Apakah gizi seimbang tetap realistis saat traveling? Saya cek ketersediaan sumber protein, sayur, buah, dan air minum aman di rute harian. Jika jadwal padat, saya sarankan menyiapkan camilan bernutrisi dan mengatur porsi agar energi stabil tanpa bergantung pada makanan tinggi gula.
Apakah vaksinasi dan pencegahan penyakit sudah sesuai kebutuhan perjalanan? Saya verifikasi riwayat imunisasi, kondisi kesehatan tertentu, serta rekomendasi dari fasilitas kesehatan setempat tanpa menggantikan penilaian klinis. Saya juga menekankan kebiasaan dasar seperti cuci tangan, etika batuk, dan perlindungan dari gigitan serangga bila diperlukan.
Apakah asuransi kesehatan perjalanan dipilih berdasarkan manfaat yang benar-benar dipakai? Saya periksa batas manfaat, perluasan untuk kondisi yang sudah ada, ketentuan rawat jalan/rawat inap, dan dukungan layanan bantuan 24 jam. Saya pastikan dokumen klaim, prosedur pra-otorisasi, serta pengecualian dipahami sebelum berangkat.
Apakah telemedicine siap dipakai seluruh anggota keluarga saat jauh dari rumah? Saya cek aplikasi yang digunakan, cara verifikasi identitas, jam layanan, serta metode pembayaran yang tersedia. Saya minta keluarga menyiapkan ringkasan medis singkat, daftar obat, alergi, dan foto hasil pemeriksaan bila ada agar konsultasi lebih efektif.
Apakah instalasi listrik rumah aman sebelum rumah ditinggal atau saat menambah beban perangkat? Saya lakukan pengecekan sederhana: kondisi MCB/ELCB, stop kontak tidak longgar, kabel tidak terkelupas, dan pembagian beban tidak menumpuk pada satu titik. Jika ada indikasi panas berlebih atau sering trip, saya arahkan untuk memanggil teknisi bersertifikat.

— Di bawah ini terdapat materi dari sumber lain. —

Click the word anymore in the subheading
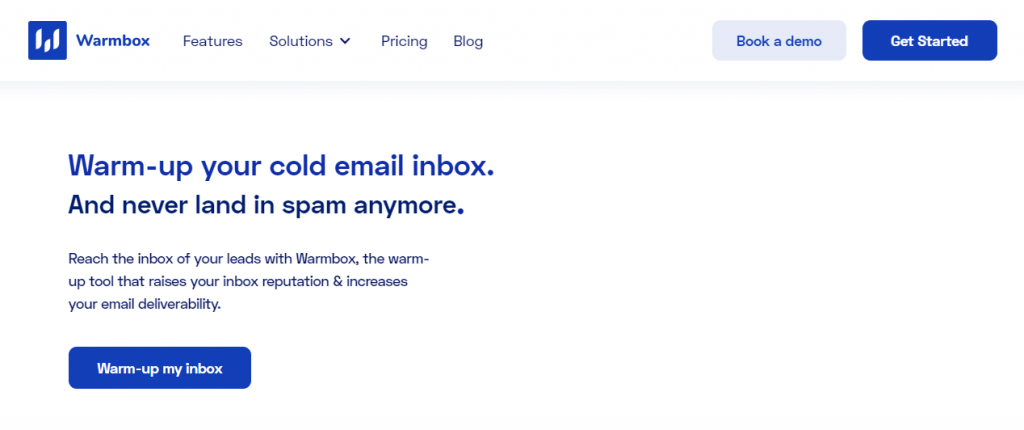409,207

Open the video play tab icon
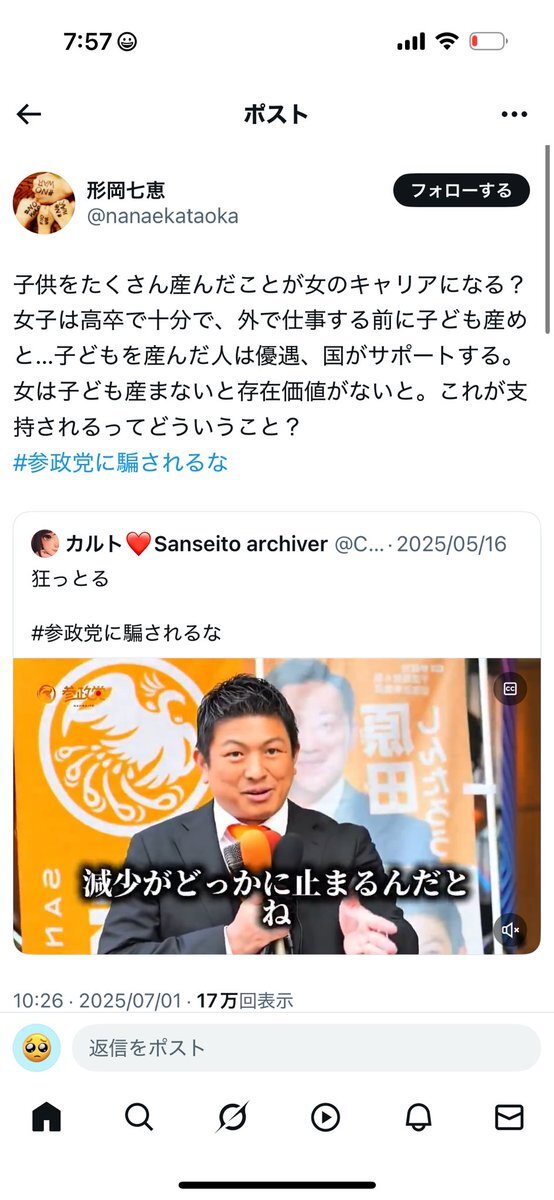coord(325,1116)
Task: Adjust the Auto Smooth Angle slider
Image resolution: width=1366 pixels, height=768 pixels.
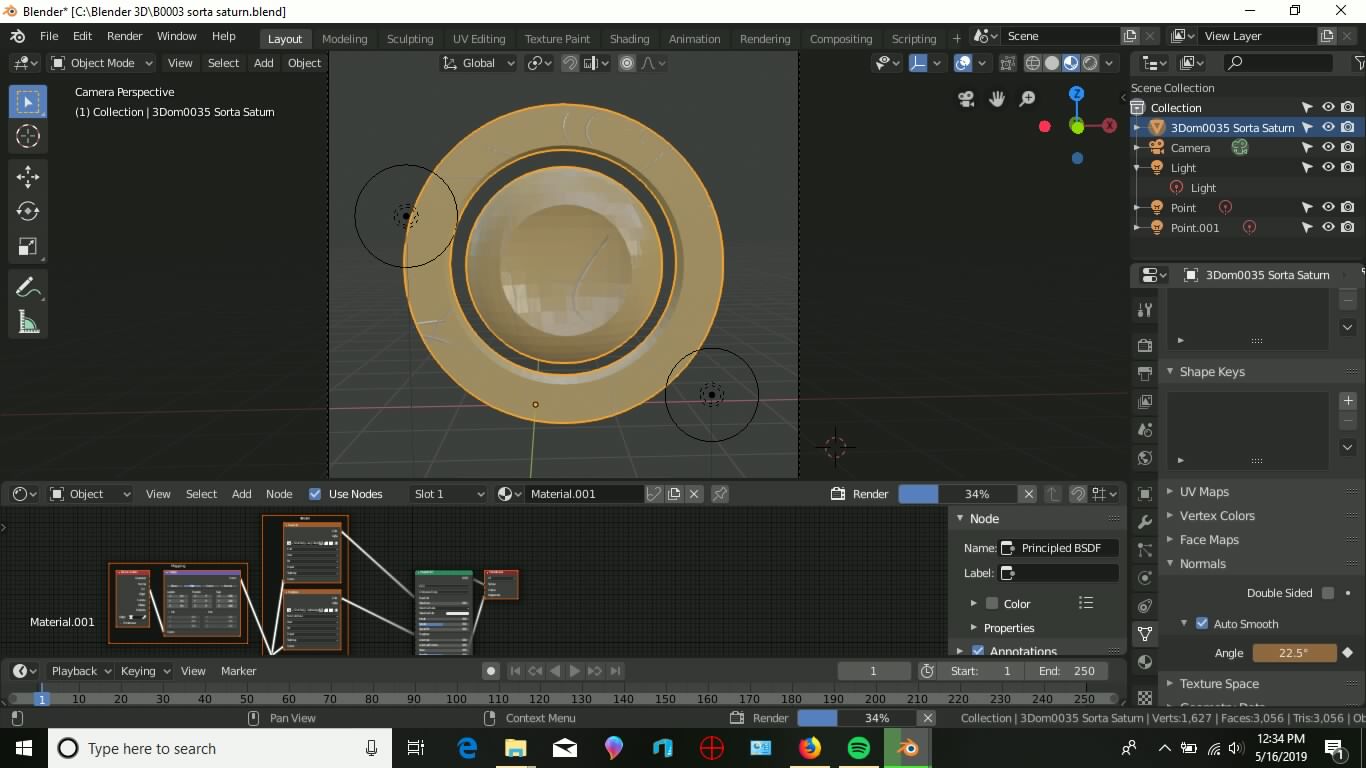Action: click(1293, 652)
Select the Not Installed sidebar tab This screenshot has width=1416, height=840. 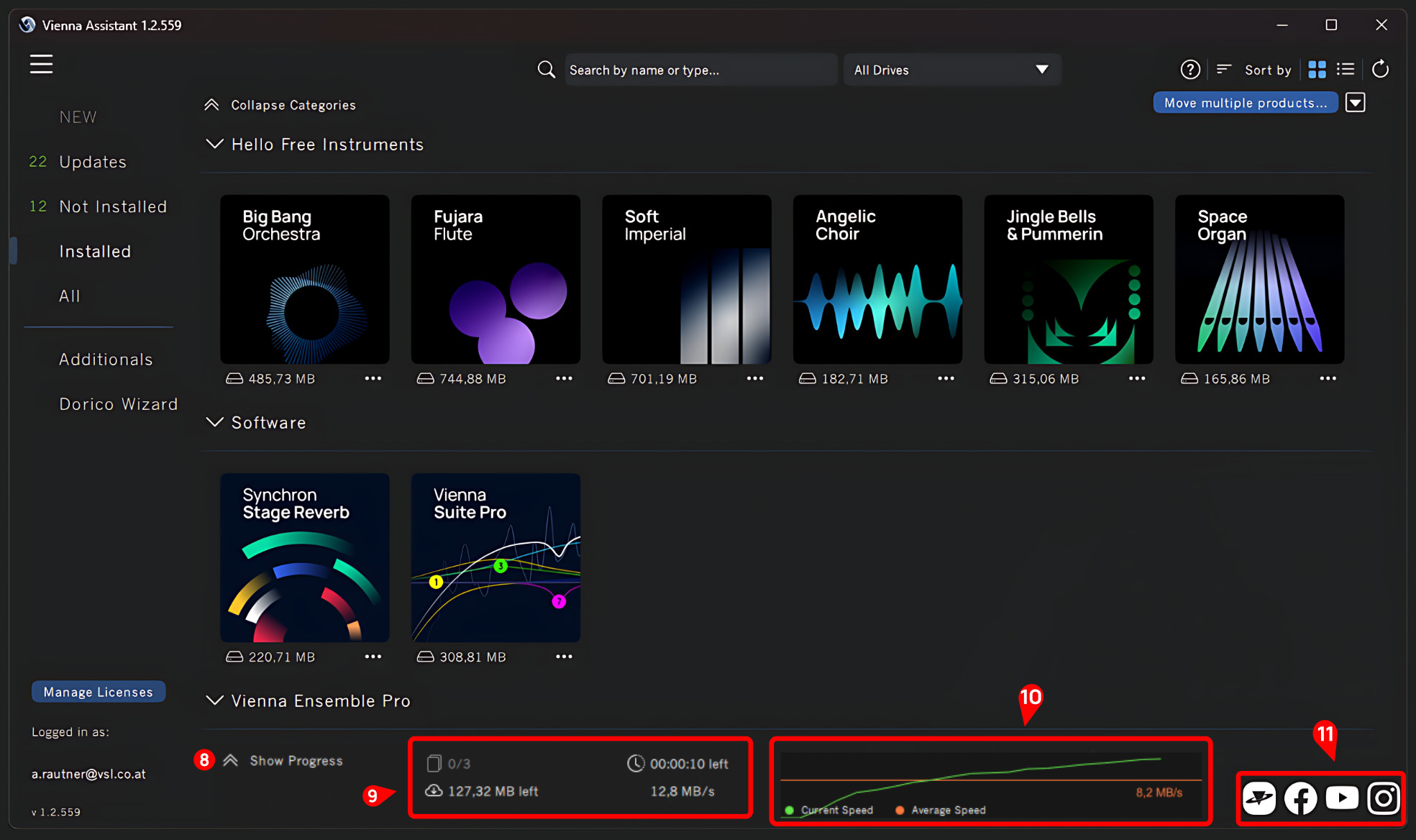point(113,206)
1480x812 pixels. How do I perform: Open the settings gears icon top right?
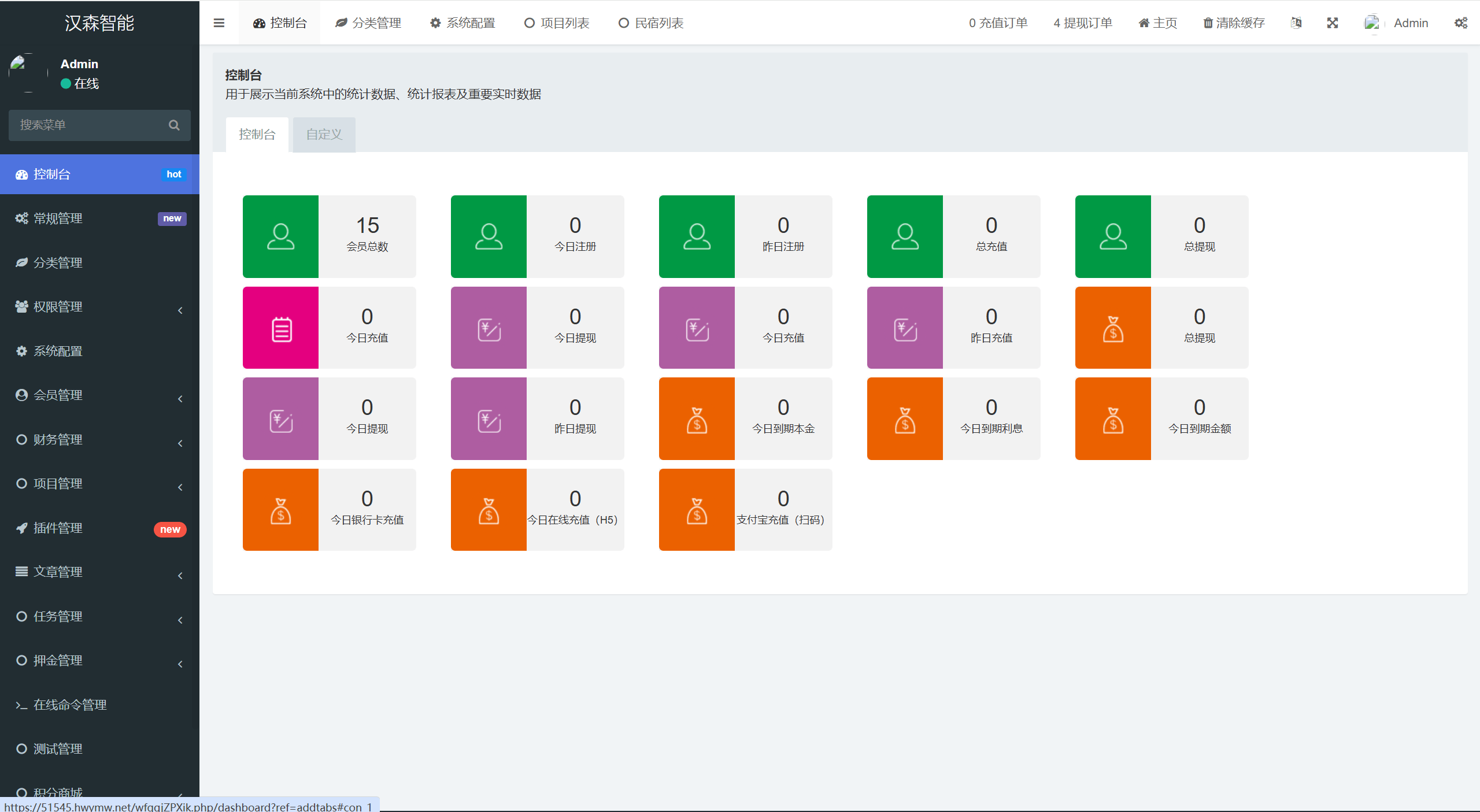1461,23
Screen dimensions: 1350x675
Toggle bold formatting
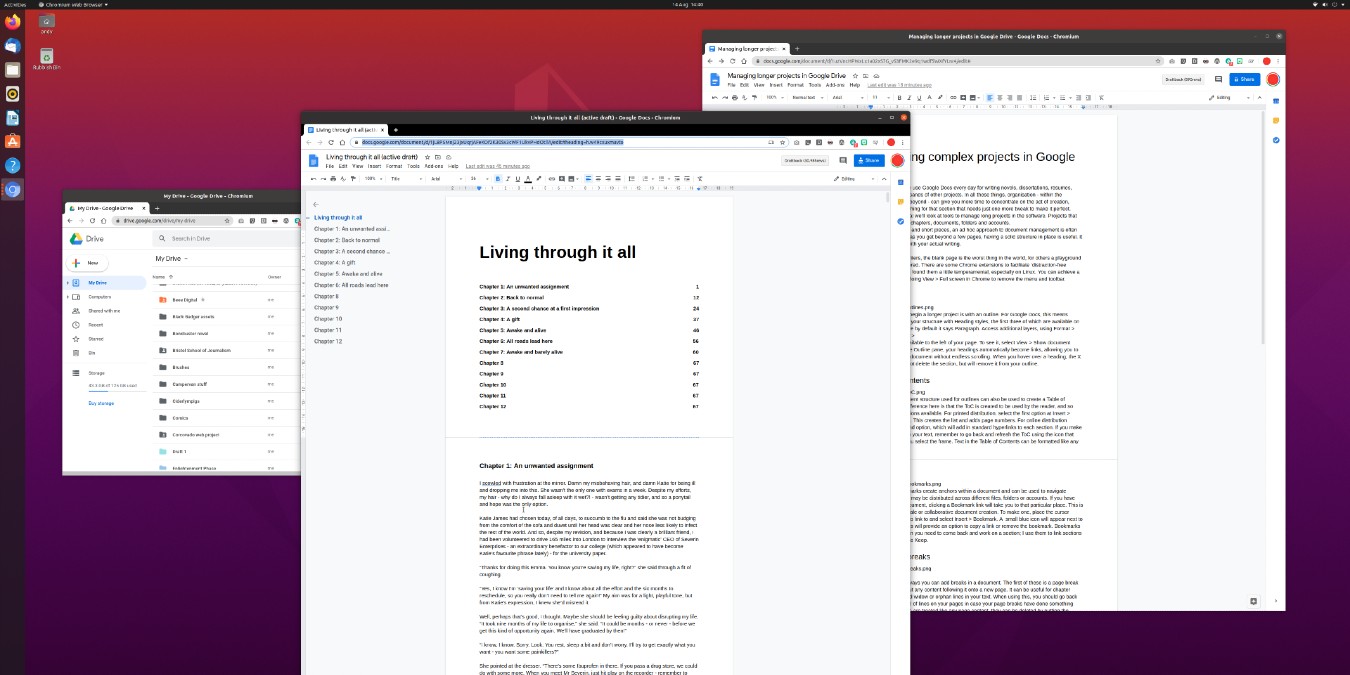(498, 179)
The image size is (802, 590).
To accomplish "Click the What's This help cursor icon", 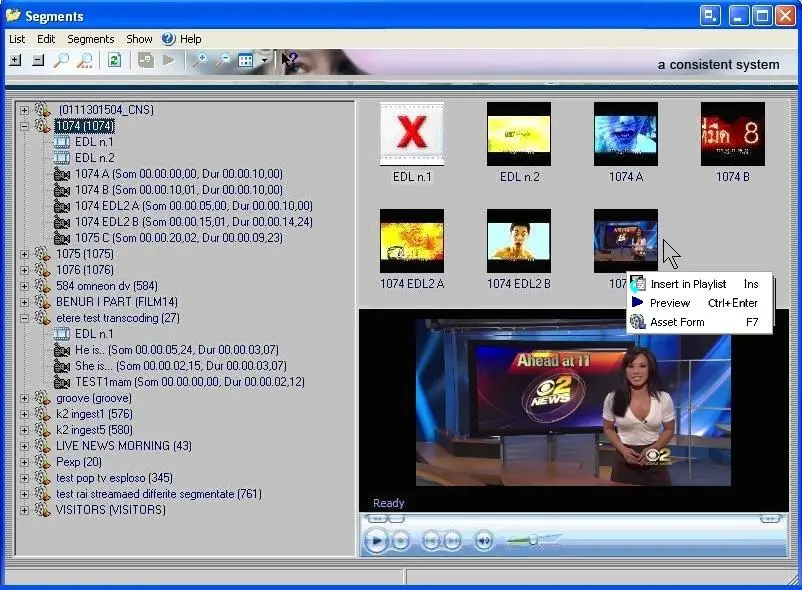I will [x=289, y=61].
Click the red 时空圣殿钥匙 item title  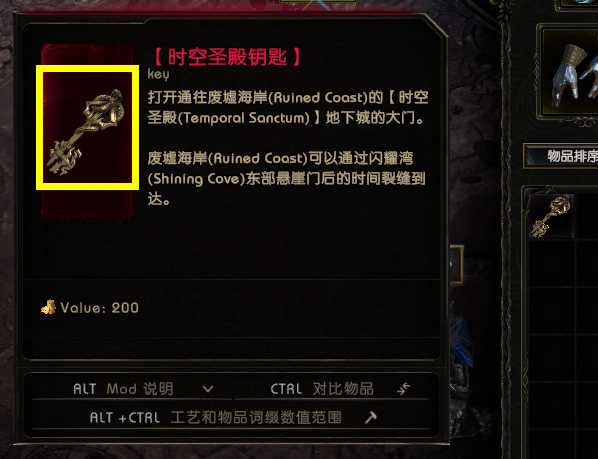228,57
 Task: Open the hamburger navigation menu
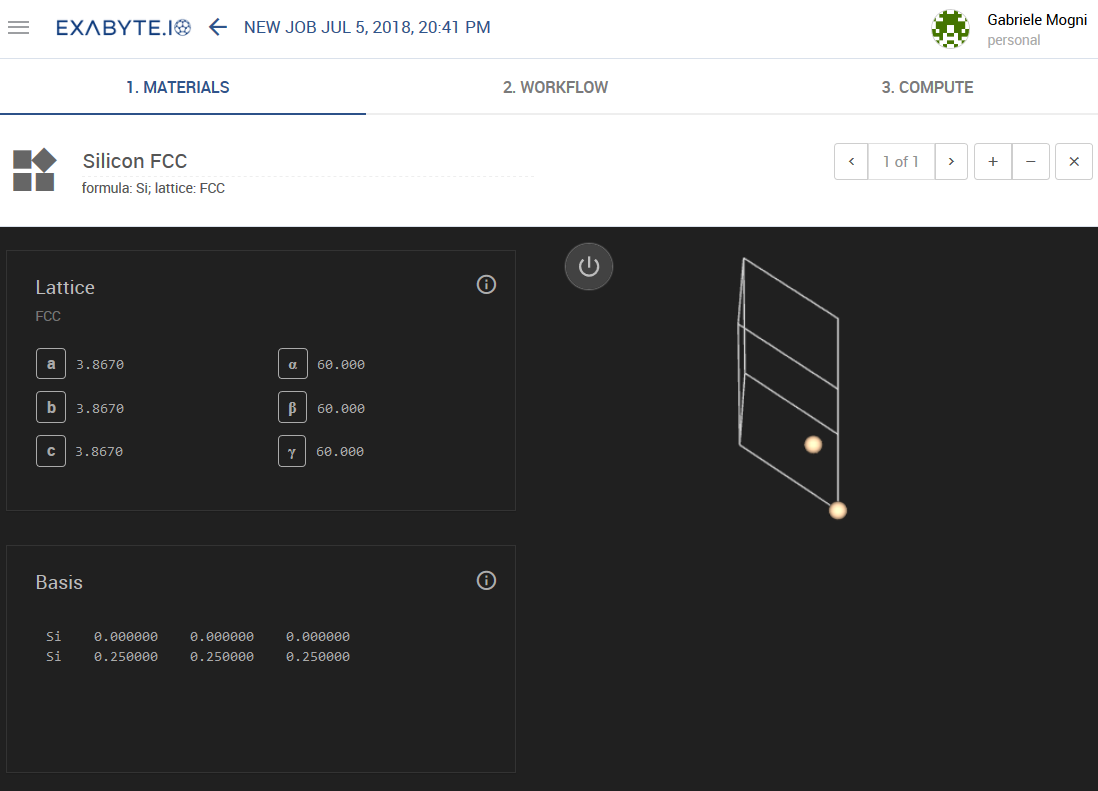18,27
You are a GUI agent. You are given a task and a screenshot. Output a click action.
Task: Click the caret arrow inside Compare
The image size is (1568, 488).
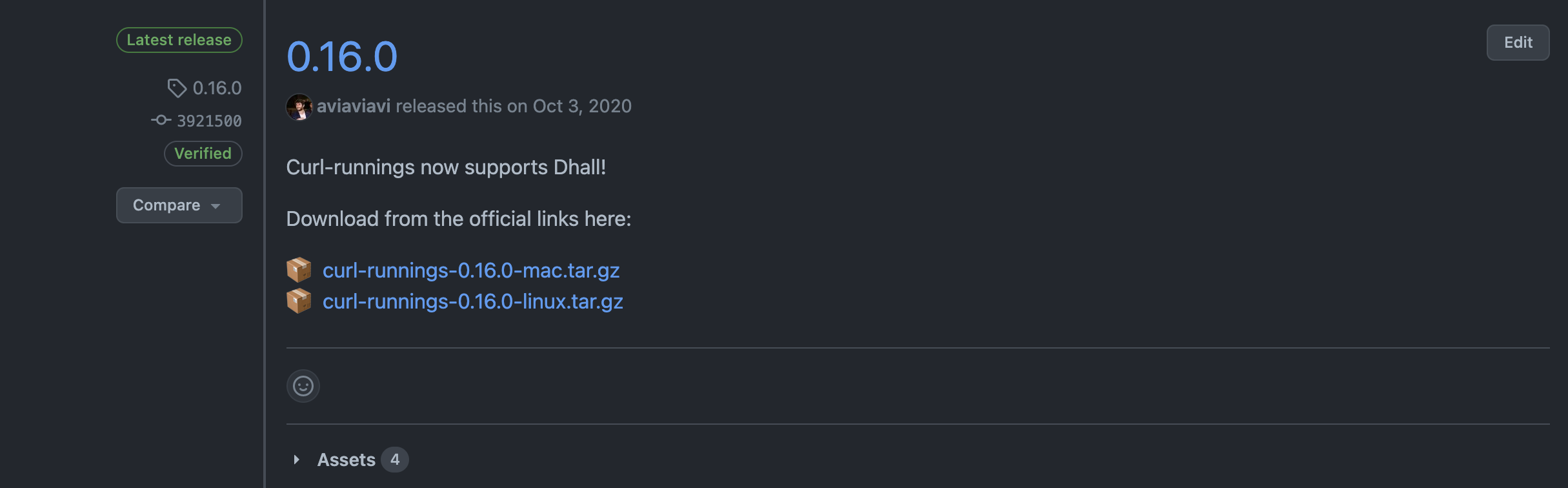(216, 206)
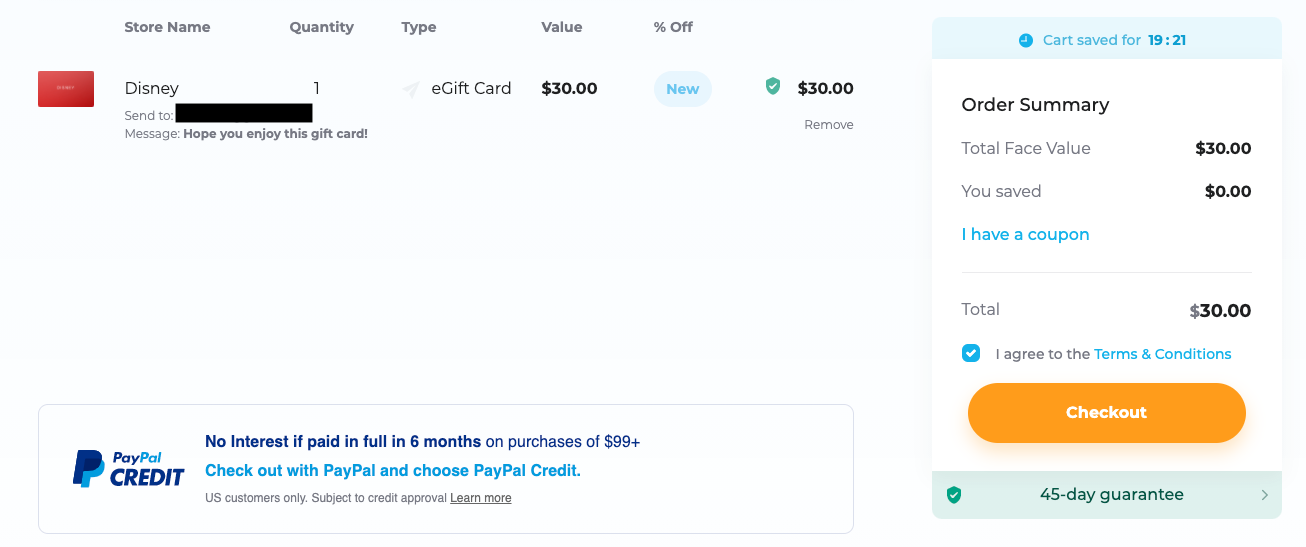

Apakah AC dan ventilasi dipelihara agar kualitas udara tetap baik dan hemat energi? Saya jadwalkan pembersihan filter, pengecekan saluran pembuangan, dan memastikan sirkulasi udara tidak terhalang furnitur. Saya juga mengingatkan pengaturan suhu wajar serta kebiasaan membuka ventilasi pada waktu yang tepat sesuai kondisi lingkungan.
Apakah atap dan potensi kebocoran ditangani dengan perbaikan sederhana yang aman? Saya cek talang, sambungan, dan titik rembesan setelah hujan, lalu dokumentasikan area masalah untuk keputusan tindak lanjut. Untuk tindakan ringan seperti pembersihan talang atau penggantian sealant kecil, saya pastikan prosedur kerja aman dan tidak memaksakan jika akses berisiko.